[Provided data]:
┌──
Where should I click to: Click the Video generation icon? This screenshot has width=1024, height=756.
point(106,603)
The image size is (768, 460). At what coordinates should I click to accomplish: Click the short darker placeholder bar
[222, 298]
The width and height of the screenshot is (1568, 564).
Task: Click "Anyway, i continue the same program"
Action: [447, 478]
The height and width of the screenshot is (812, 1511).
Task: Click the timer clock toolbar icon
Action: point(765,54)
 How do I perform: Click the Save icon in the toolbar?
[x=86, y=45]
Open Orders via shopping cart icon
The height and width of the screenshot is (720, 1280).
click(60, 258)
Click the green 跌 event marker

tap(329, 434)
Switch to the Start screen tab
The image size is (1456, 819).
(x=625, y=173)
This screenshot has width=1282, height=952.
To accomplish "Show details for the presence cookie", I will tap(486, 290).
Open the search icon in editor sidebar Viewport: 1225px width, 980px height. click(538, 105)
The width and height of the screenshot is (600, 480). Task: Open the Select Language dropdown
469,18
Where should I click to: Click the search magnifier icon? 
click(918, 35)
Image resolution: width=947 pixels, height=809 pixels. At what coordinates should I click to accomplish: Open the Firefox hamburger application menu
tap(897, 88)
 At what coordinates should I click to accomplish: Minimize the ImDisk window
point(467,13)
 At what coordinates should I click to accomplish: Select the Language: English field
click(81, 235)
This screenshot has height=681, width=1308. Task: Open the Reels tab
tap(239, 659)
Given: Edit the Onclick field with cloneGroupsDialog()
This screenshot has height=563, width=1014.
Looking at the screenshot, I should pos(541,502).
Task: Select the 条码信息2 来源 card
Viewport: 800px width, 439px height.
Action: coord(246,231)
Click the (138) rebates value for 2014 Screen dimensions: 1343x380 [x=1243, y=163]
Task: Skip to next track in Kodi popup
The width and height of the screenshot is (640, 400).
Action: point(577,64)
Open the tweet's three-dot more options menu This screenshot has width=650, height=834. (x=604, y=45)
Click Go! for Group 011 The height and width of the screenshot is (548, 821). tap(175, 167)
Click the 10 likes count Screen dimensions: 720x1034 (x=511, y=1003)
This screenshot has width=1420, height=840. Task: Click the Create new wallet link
└──
[Task requirements]:
Nothing before the line containing "Image resolution: width=947" should be repeated; repeat that line and all later lines through the end of the data above, exactly.

[Exercise solution]:
Image resolution: width=947 pixels, height=809 pixels. At what coordinates should I click to accomplish: Open the Firefox hamburger application menu
tap(897, 88)
 At what coordinates should I click to accomplish: Minimize the ImDisk window
point(467,13)
 At what coordinates should I click to accomplish: Select the Language: English field
click(81, 235)
This screenshot has height=681, width=1308. Task: Open the Reels tab
tap(239, 659)
Given: Edit the Onclick field with cloneGroupsDialog()
This screenshot has height=563, width=1014.
Looking at the screenshot, I should pos(541,502).
Task: Select the 条码信息2 来源 card
Viewport: 800px width, 439px height.
Action: coord(246,231)
Click the (138) rebates value for 2014 Screen dimensions: 1343x380 [x=1243, y=163]
Task: Skip to next track in Kodi popup
The width and height of the screenshot is (640, 400).
Action: point(577,64)
Open the tweet's three-dot more options menu This screenshot has width=650, height=834. (x=604, y=45)
Click Go! for Group 011 The height and width of the screenshot is (548, 821). tap(175, 167)
Click the 10 likes count Screen dimensions: 720x1034 (x=511, y=1003)
This screenshot has width=1420, height=840. Task: Click the Create new wallet link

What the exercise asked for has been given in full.